Pixel coordinate grounding data:
┄┄┄┄┄┄┄┄┄┄

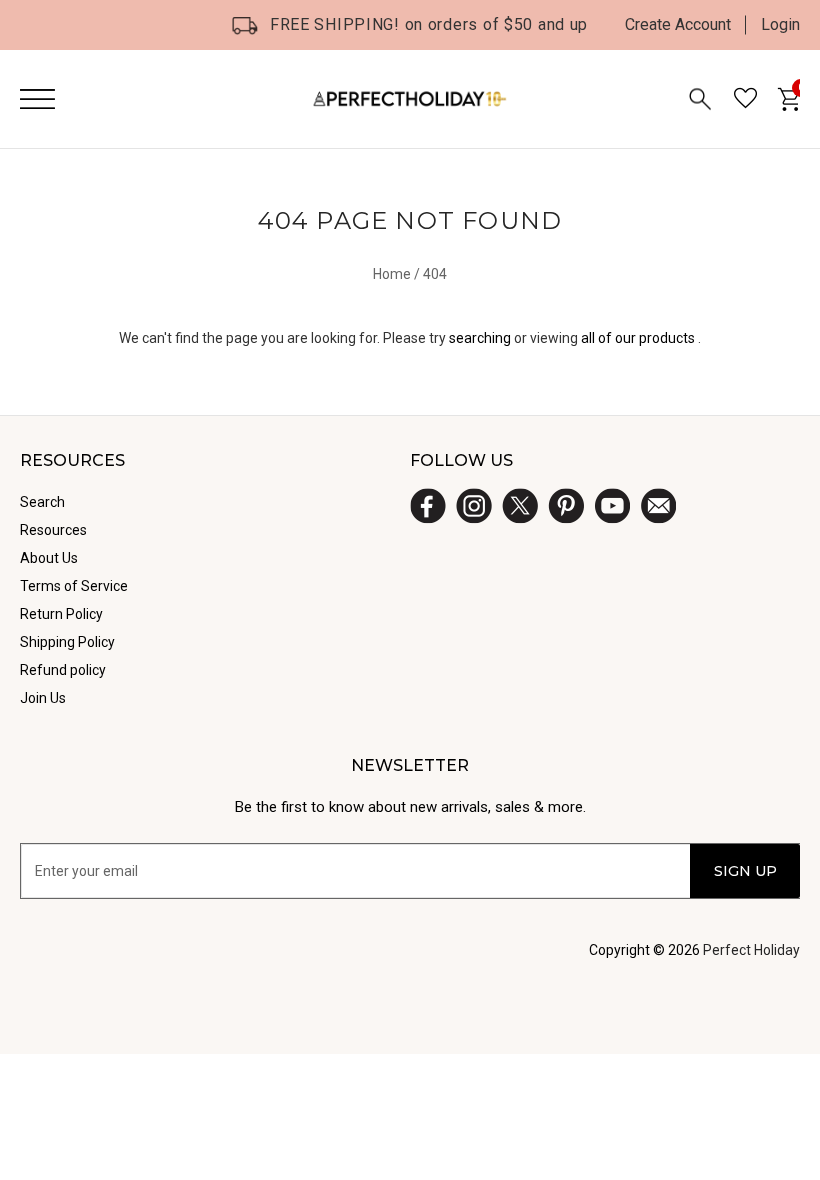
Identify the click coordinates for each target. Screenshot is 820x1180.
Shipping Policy (67, 642)
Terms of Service (74, 586)
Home (392, 274)
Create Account (678, 24)
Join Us (43, 698)
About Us (49, 558)
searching (480, 338)
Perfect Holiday (751, 950)
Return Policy (61, 614)
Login (780, 24)
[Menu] (37, 99)
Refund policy (63, 670)
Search (42, 502)
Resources (53, 530)
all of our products (638, 338)
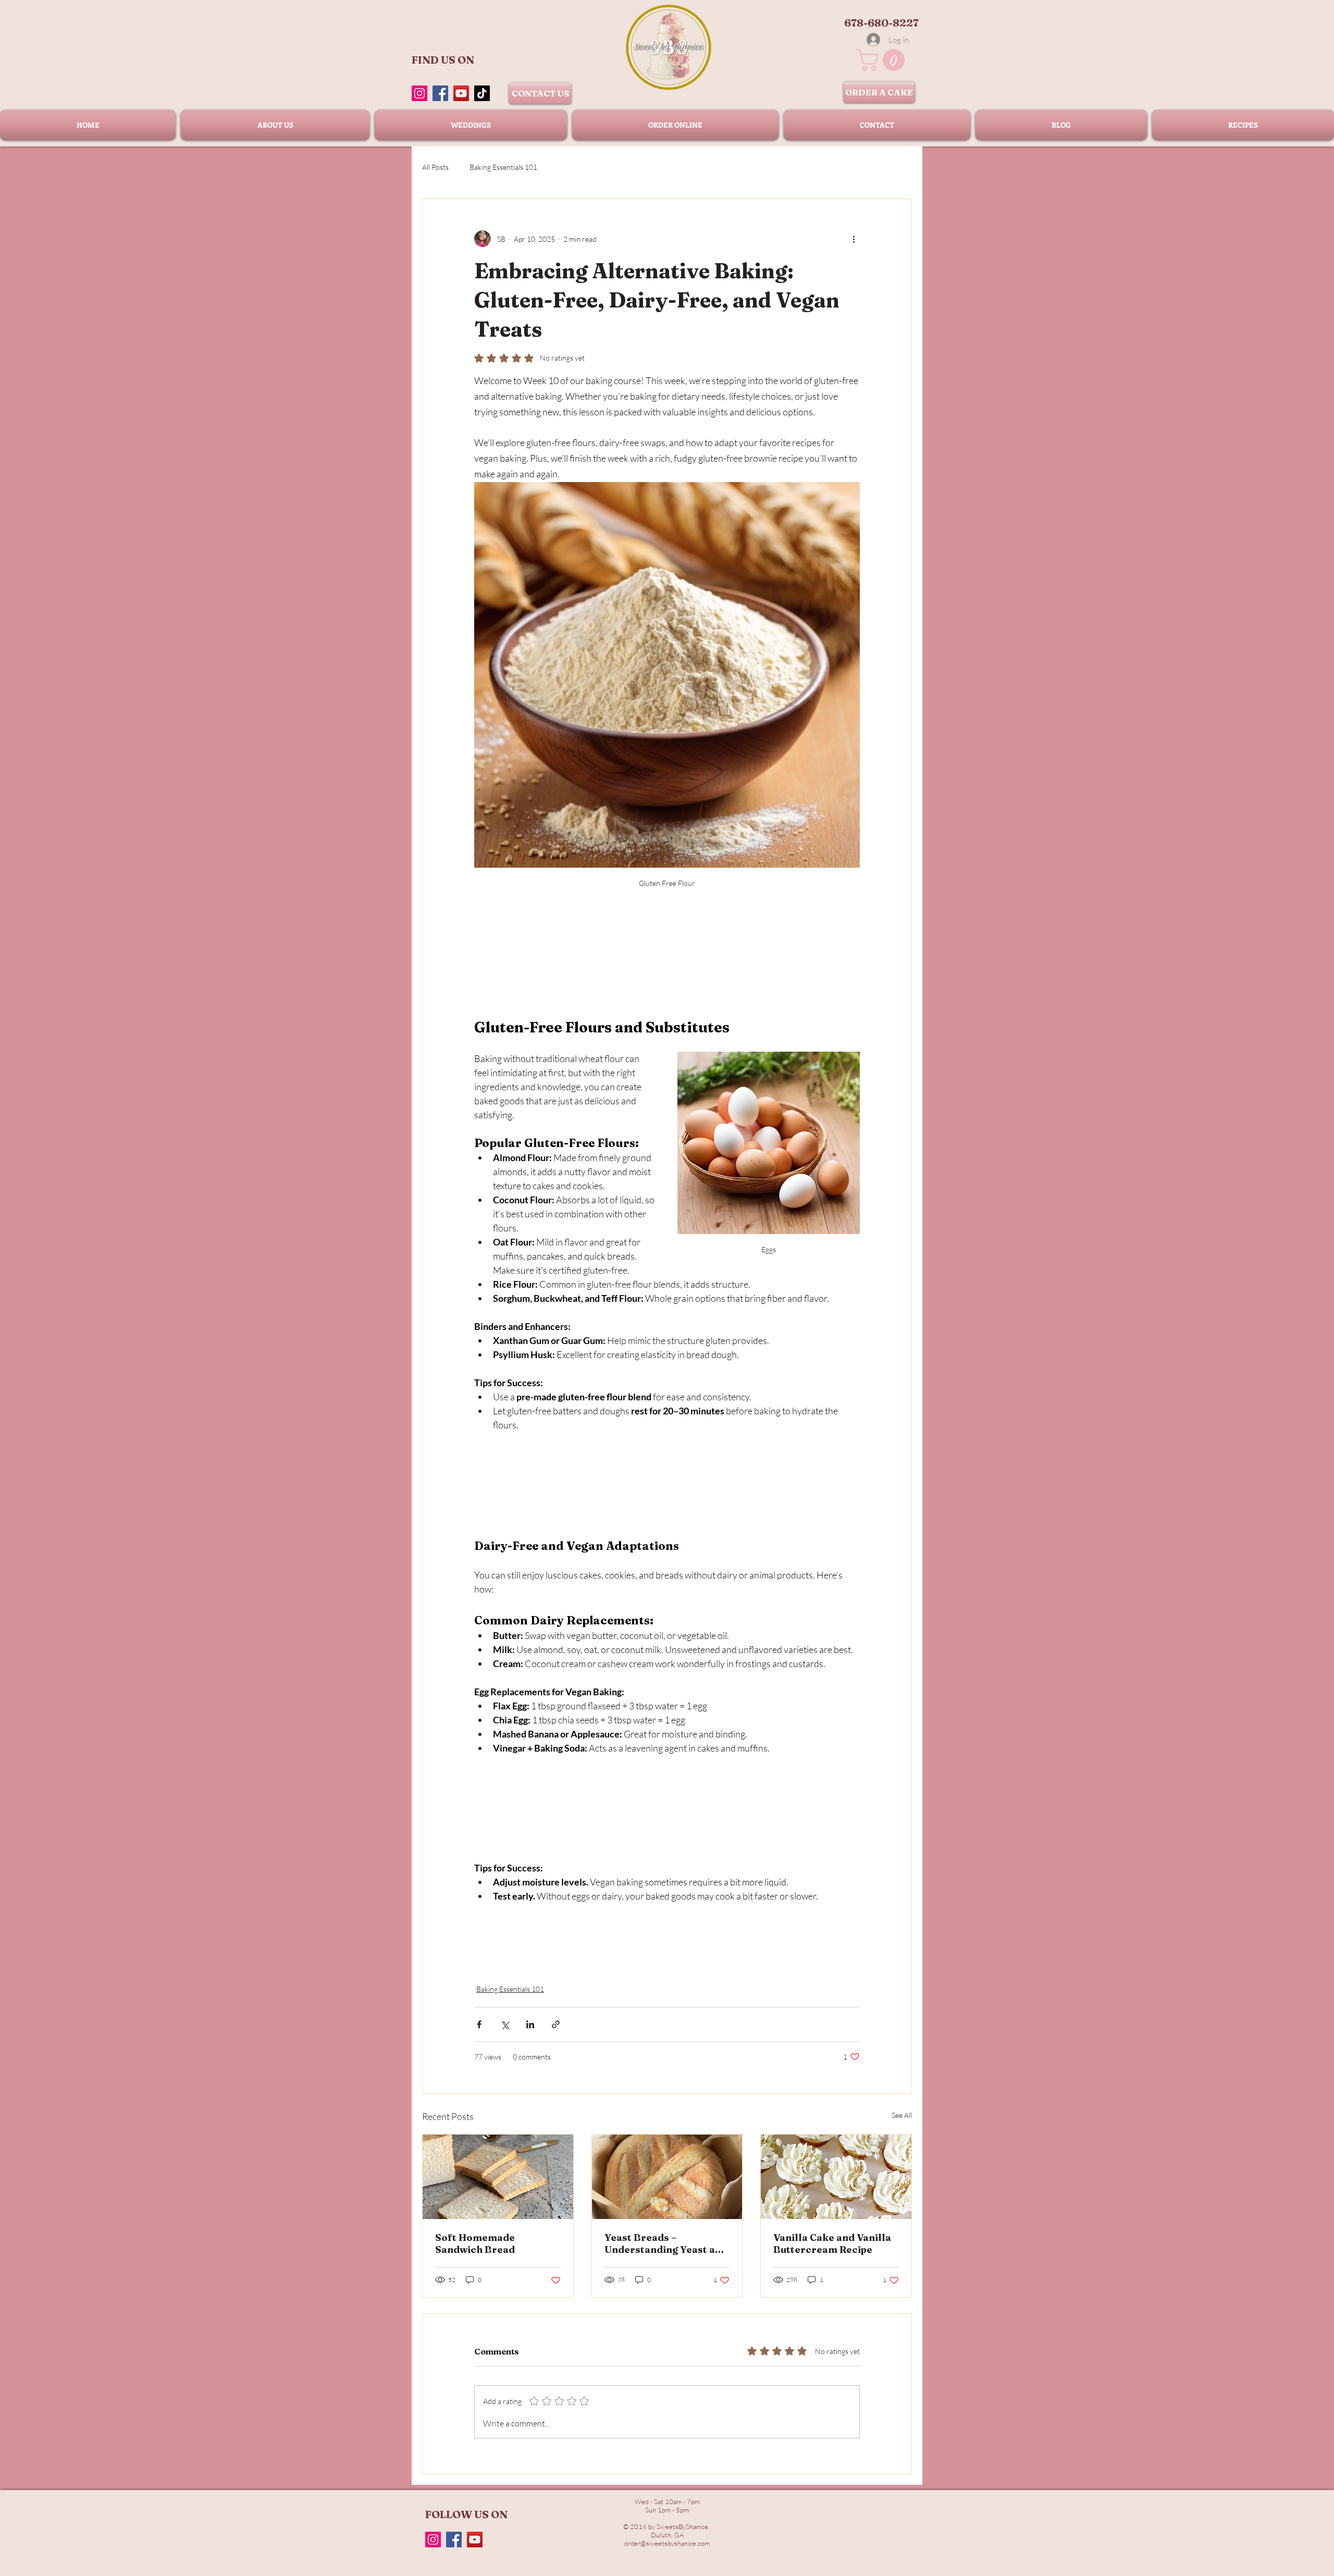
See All (902, 2115)
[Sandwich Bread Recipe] (498, 2177)
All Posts (435, 167)
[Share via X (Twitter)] (505, 2024)
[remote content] (667, 948)
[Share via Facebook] (479, 2024)
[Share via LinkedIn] (530, 2024)
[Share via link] (556, 2024)
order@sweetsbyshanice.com (667, 2543)
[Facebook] (440, 93)
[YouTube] (461, 93)
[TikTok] (482, 93)
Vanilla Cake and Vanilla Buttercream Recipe (832, 2243)
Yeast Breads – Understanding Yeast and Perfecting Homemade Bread (665, 2243)
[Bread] (667, 2177)
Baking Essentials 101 (503, 167)
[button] (883, 60)
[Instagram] (419, 93)
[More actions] (853, 238)
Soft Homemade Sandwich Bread (475, 2243)
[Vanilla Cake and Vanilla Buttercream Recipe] (836, 2177)
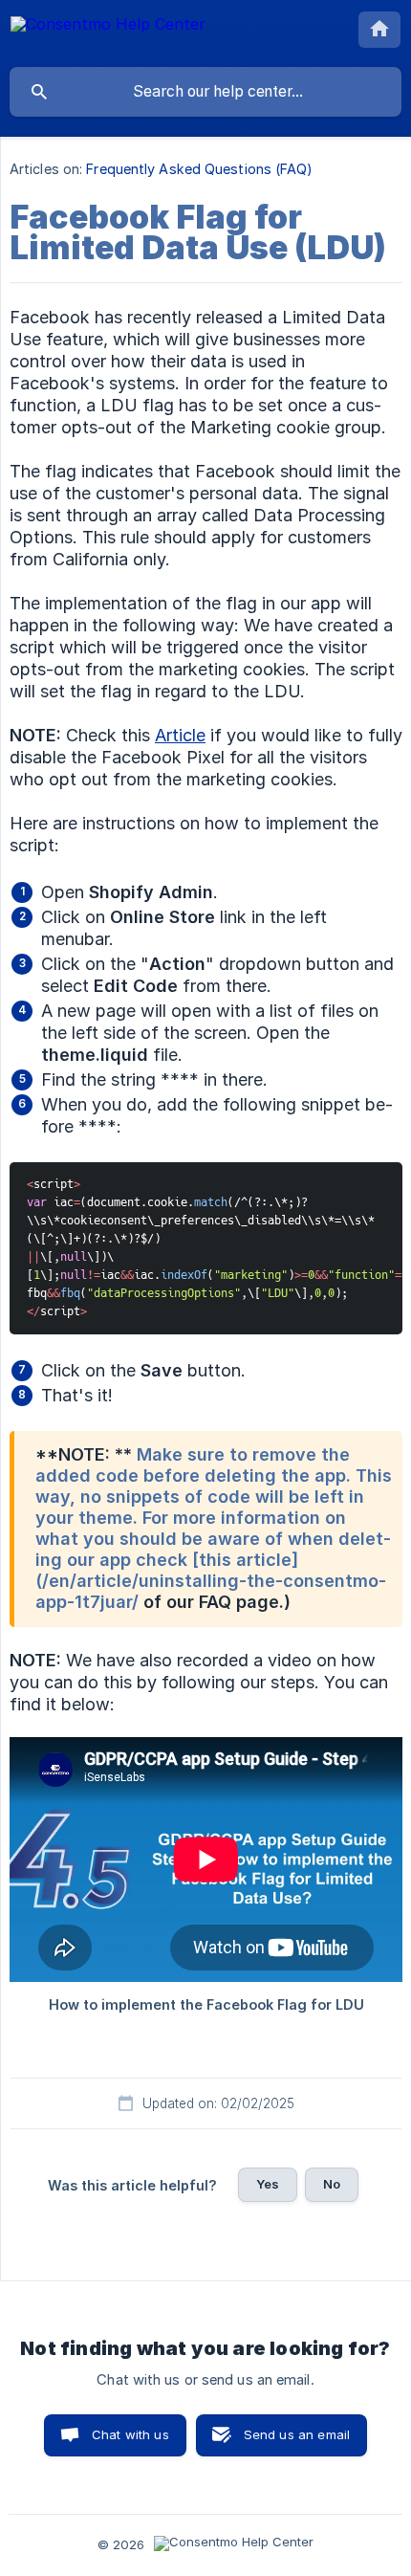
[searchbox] (205, 92)
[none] (108, 33)
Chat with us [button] (130, 2434)
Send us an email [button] (297, 2434)
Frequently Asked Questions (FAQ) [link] (199, 169)
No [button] (331, 2183)
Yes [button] (267, 2183)
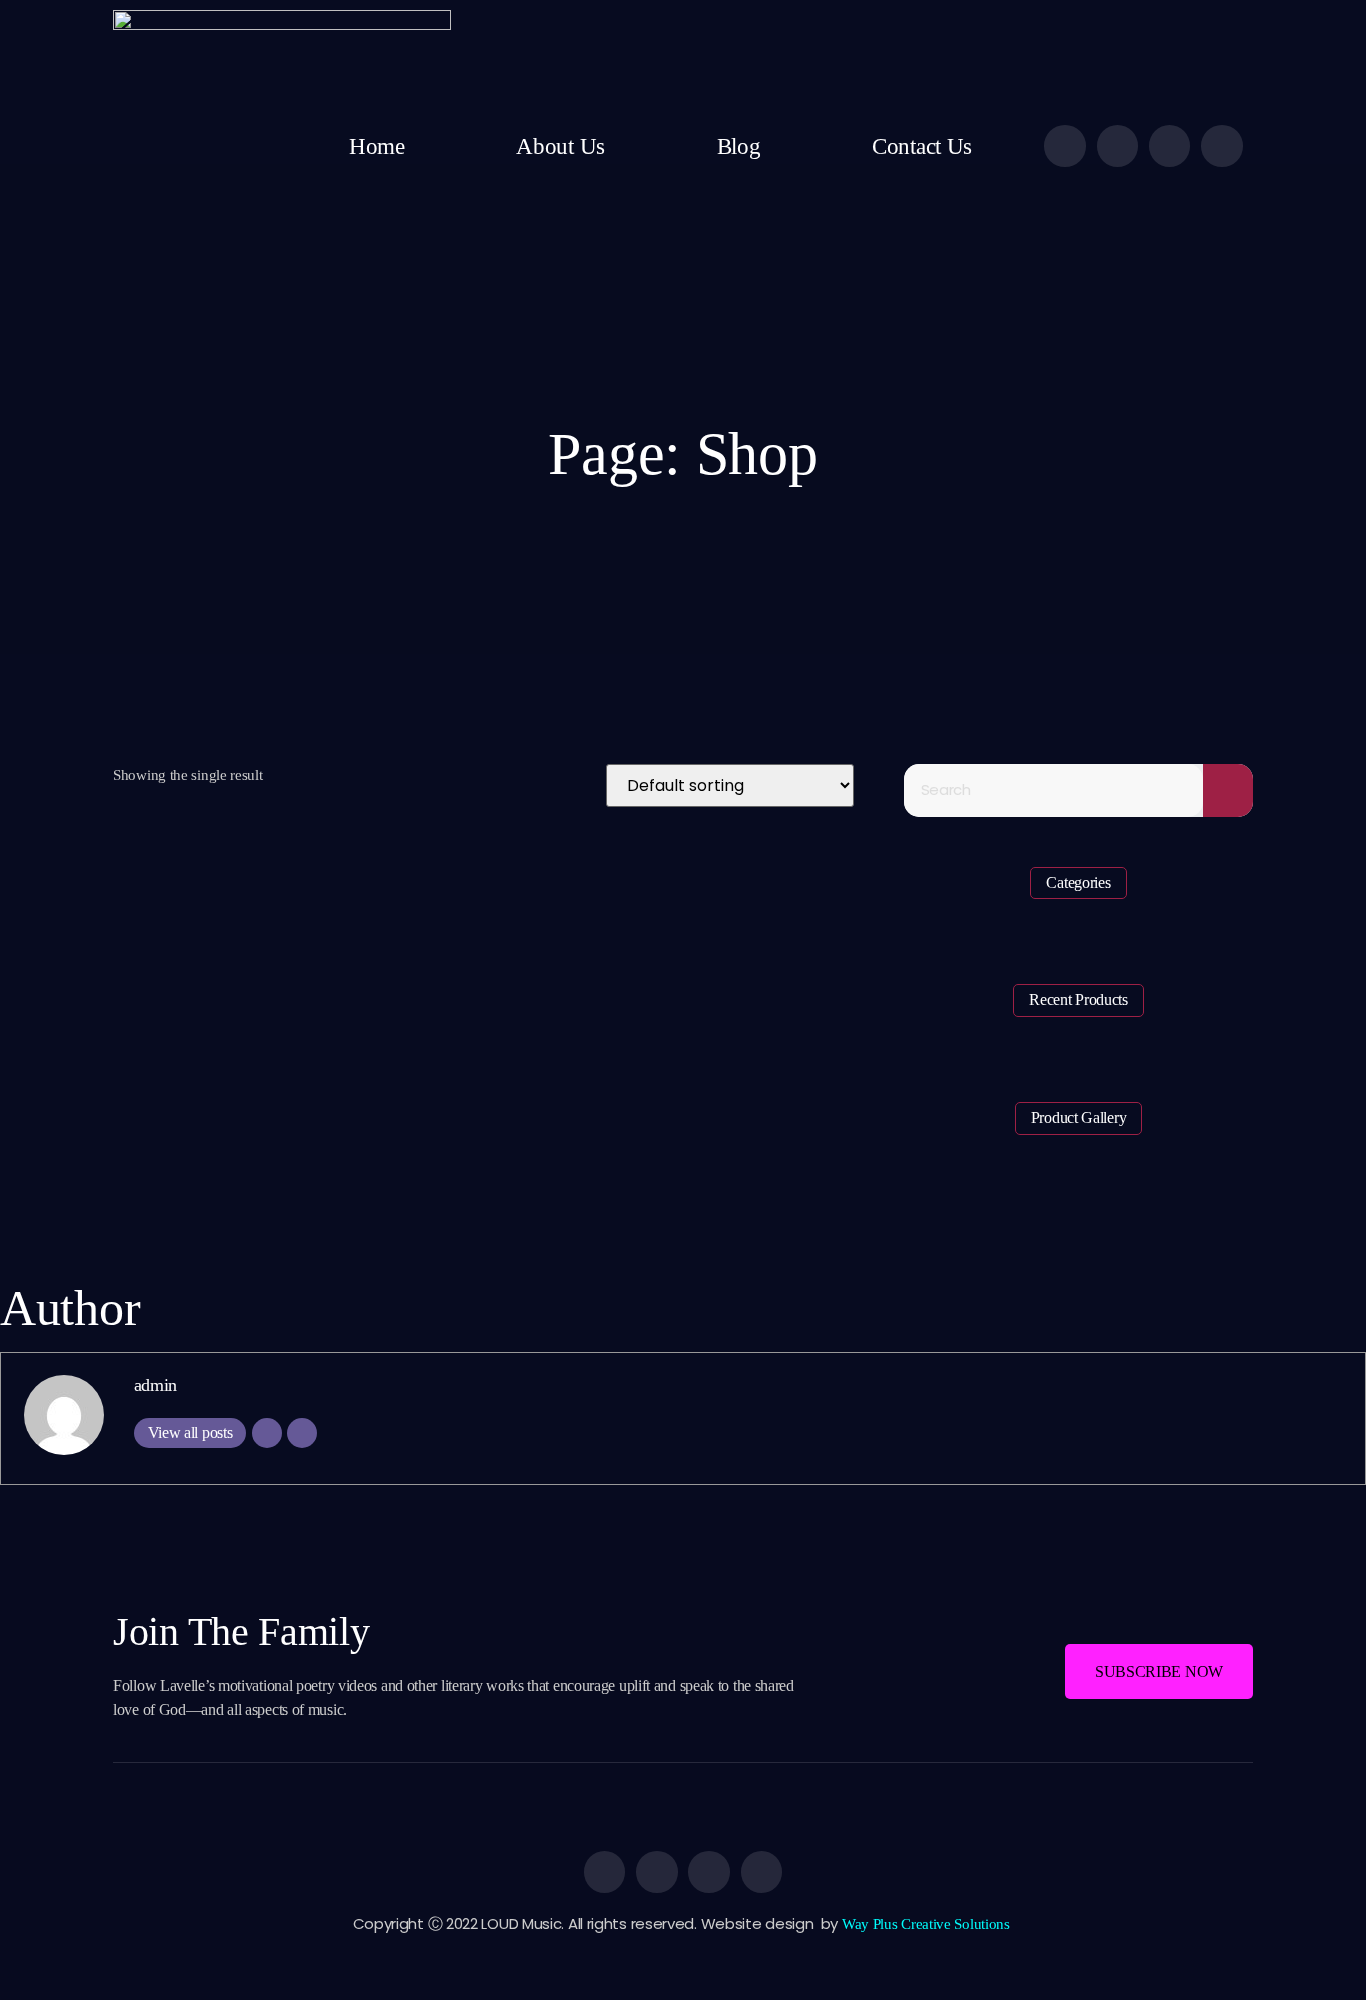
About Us (560, 146)
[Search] (1228, 790)
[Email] (267, 1433)
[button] (1159, 1671)
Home (377, 146)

┄┄┄┄┄┄┄┄┄┄

**What you are asked to do:** A word-for-word copy of all the records above is required, with the pictures left out.

**Output below:**
Identify the click coordinates for each target. Screenshot is 820x1180.
Shipping Policy (67, 642)
Terms of Service (74, 586)
Home (392, 274)
Create Account (678, 24)
Join Us (43, 698)
About Us (49, 558)
searching (480, 338)
Perfect Holiday (751, 950)
Return Policy (61, 614)
Login (780, 24)
[Menu] (37, 99)
Refund policy (63, 670)
Search (42, 502)
Resources (53, 530)
all of our products (638, 338)
See All (902, 2115)
[Sandwich Bread Recipe] (498, 2177)
All Posts (435, 167)
[Share via X (Twitter)] (505, 2024)
[remote content] (667, 948)
[Share via Facebook] (479, 2024)
[Share via LinkedIn] (530, 2024)
[Share via link] (556, 2024)
order@sweetsbyshanice.com (667, 2543)
[Facebook] (440, 93)
[YouTube] (461, 93)
[TikTok] (482, 93)
Vanilla Cake and Vanilla Buttercream Recipe (832, 2243)
Yeast Breads – Understanding Yeast and Perfecting Homemade Bread (665, 2243)
[Bread] (667, 2177)
Baking Essentials 101 (503, 167)
[button] (883, 60)
[Instagram] (419, 93)
[More actions] (853, 238)
Soft Homemade Sandwich Bread (475, 2243)
[Vanilla Cake and Vanilla Buttercream Recipe] (836, 2177)
[searchbox] (205, 92)
[none] (108, 33)
Chat with us [button] (130, 2434)
Send us an email [button] (297, 2434)
Frequently Asked Questions (FAQ) [link] (199, 169)
No [button] (331, 2183)
Yes [button] (267, 2183)
About Us (560, 146)
[Search] (1228, 790)
[Email] (267, 1433)
[button] (1159, 1671)
Home (377, 146)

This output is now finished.